:: MATERIAL PROVIDED

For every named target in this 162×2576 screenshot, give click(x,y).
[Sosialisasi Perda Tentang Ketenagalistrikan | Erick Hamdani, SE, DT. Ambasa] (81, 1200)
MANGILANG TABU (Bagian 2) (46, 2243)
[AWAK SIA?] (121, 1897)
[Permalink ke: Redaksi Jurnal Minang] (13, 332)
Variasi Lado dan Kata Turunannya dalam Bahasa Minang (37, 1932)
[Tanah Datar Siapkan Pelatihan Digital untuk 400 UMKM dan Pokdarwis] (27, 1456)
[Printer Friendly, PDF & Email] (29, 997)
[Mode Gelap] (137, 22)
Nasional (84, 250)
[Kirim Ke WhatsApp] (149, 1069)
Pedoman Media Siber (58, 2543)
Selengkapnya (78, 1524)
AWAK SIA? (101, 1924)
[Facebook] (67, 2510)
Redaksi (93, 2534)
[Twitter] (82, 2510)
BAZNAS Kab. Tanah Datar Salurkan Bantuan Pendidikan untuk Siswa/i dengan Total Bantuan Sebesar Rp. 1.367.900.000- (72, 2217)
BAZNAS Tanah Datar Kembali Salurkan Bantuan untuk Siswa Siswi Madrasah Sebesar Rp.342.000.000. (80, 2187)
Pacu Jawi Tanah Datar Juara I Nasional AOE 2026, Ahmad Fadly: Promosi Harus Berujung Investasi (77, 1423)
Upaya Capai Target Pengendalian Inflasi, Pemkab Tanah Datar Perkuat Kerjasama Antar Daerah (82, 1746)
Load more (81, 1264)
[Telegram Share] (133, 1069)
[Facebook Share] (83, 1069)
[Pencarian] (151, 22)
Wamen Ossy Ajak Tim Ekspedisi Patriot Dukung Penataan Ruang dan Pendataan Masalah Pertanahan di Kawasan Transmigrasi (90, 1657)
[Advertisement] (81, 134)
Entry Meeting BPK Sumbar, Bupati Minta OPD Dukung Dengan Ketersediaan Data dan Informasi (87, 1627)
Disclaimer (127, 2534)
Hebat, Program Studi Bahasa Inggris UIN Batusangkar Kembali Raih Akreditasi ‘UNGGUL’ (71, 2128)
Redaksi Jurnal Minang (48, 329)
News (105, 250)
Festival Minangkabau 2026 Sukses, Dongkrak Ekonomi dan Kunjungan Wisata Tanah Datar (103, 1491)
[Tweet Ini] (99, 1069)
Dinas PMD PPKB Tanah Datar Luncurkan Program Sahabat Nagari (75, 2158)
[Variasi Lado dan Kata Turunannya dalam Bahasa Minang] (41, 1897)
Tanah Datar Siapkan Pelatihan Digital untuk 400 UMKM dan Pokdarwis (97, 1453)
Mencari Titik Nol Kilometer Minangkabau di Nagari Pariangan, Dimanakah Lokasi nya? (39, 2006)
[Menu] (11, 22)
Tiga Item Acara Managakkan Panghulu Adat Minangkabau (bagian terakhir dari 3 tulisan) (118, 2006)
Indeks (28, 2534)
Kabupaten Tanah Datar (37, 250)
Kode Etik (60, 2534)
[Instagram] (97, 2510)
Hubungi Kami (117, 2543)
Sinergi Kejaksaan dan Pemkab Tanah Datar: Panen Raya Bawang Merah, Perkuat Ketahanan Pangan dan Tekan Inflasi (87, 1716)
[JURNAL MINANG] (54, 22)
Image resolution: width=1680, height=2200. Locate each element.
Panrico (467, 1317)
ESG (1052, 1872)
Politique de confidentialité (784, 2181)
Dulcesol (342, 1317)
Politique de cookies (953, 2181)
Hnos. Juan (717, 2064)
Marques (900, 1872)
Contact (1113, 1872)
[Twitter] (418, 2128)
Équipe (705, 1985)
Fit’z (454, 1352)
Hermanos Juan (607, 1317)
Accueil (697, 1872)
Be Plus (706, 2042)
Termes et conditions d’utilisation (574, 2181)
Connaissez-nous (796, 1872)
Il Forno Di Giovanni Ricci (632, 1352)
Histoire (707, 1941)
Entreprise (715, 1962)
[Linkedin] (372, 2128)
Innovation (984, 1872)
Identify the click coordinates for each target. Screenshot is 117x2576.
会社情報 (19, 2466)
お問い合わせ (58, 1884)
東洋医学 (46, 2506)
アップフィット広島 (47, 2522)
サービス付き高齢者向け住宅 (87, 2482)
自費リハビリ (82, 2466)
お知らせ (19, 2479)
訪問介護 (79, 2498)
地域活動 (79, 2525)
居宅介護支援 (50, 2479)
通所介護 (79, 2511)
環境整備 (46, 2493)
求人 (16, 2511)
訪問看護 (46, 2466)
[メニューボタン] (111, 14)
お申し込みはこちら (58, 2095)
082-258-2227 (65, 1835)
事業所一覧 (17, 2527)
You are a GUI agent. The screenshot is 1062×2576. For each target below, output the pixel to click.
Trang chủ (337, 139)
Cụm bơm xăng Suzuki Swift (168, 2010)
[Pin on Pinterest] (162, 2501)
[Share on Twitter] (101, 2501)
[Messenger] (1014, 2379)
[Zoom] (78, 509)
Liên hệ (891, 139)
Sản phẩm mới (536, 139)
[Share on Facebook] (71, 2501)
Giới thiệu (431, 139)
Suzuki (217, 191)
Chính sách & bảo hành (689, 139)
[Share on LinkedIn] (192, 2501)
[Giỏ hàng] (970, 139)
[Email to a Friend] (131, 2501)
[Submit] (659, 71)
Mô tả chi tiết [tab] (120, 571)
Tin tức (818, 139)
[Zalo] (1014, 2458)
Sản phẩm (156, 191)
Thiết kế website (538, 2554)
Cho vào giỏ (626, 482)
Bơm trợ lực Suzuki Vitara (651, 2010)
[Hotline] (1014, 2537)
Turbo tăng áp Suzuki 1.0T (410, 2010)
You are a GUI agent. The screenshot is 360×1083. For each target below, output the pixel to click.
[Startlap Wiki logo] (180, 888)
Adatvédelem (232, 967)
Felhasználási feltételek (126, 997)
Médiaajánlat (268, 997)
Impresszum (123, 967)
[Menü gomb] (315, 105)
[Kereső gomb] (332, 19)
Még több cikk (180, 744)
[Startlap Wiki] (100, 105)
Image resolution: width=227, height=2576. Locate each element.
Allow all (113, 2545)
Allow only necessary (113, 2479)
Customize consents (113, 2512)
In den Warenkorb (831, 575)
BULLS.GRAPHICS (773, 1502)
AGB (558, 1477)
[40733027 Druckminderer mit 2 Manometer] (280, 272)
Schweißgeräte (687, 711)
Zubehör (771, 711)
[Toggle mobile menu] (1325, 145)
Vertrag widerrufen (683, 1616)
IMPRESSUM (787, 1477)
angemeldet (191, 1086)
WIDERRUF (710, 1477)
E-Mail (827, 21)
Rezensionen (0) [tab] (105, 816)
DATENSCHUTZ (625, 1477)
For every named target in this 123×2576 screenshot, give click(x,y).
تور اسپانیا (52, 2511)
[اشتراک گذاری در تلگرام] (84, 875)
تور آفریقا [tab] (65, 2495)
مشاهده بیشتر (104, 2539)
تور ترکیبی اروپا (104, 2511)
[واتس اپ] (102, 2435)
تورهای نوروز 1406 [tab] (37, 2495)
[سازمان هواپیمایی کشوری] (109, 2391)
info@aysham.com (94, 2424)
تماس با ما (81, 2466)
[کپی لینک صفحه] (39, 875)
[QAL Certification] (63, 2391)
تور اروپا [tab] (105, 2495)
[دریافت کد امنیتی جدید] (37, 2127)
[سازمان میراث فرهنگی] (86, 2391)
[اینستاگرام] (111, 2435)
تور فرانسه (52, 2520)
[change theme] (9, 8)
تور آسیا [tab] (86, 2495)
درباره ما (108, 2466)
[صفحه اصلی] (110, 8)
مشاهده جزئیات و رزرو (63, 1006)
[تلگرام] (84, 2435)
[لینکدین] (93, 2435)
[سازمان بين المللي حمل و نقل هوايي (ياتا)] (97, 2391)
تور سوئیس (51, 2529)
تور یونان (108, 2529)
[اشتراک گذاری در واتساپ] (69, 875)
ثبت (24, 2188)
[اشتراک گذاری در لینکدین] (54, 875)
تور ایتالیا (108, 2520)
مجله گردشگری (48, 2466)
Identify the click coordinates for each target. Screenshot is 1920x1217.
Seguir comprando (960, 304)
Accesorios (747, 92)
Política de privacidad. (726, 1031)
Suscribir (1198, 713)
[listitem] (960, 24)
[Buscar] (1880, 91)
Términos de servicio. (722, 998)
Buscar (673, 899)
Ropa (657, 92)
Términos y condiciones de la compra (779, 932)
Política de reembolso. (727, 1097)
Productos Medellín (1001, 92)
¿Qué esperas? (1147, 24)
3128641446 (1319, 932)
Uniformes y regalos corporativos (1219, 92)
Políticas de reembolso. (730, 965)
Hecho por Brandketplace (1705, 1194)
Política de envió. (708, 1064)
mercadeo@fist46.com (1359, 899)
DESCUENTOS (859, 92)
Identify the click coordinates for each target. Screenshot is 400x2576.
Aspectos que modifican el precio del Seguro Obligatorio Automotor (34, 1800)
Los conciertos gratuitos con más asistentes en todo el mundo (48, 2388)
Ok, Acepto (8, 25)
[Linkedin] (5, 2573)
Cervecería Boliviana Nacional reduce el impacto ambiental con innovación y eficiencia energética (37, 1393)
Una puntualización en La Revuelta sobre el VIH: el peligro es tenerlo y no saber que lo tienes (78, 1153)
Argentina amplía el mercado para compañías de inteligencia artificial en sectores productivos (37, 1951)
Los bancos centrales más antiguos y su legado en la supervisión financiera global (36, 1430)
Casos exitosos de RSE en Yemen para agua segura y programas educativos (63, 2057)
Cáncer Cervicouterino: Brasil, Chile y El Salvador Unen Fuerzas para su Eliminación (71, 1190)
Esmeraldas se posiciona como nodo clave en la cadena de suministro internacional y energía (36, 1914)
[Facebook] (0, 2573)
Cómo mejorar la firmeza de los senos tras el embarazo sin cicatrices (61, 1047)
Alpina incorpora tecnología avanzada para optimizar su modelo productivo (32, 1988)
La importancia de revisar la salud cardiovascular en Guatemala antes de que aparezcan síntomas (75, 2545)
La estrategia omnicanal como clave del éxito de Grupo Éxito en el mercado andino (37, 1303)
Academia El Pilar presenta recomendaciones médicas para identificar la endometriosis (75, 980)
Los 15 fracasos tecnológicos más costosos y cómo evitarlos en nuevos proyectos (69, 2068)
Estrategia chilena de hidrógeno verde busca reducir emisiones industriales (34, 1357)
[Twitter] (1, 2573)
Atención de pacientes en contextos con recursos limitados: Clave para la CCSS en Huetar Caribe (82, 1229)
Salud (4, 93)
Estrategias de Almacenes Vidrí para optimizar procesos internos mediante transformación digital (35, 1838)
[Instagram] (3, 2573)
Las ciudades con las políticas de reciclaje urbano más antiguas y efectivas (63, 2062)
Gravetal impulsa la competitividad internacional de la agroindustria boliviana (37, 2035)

::::

**EXERCISE**
Transcribe, exactly and without additions, the lines of the records above, beginning with the line that contains "Redaksi (93, 2534)" and ending with the line that contains "BAZNAS Kab. Tanah", both included.

**TASK OUTPUT**
Redaksi (93, 2534)
[Twitter] (82, 2510)
BAZNAS Kab. Tanah Datar Salurkan Bantuan Pendidikan untuk Siswa/i dengan Total Bantuan Sebesar Rp. 1.367.900.000- (72, 2217)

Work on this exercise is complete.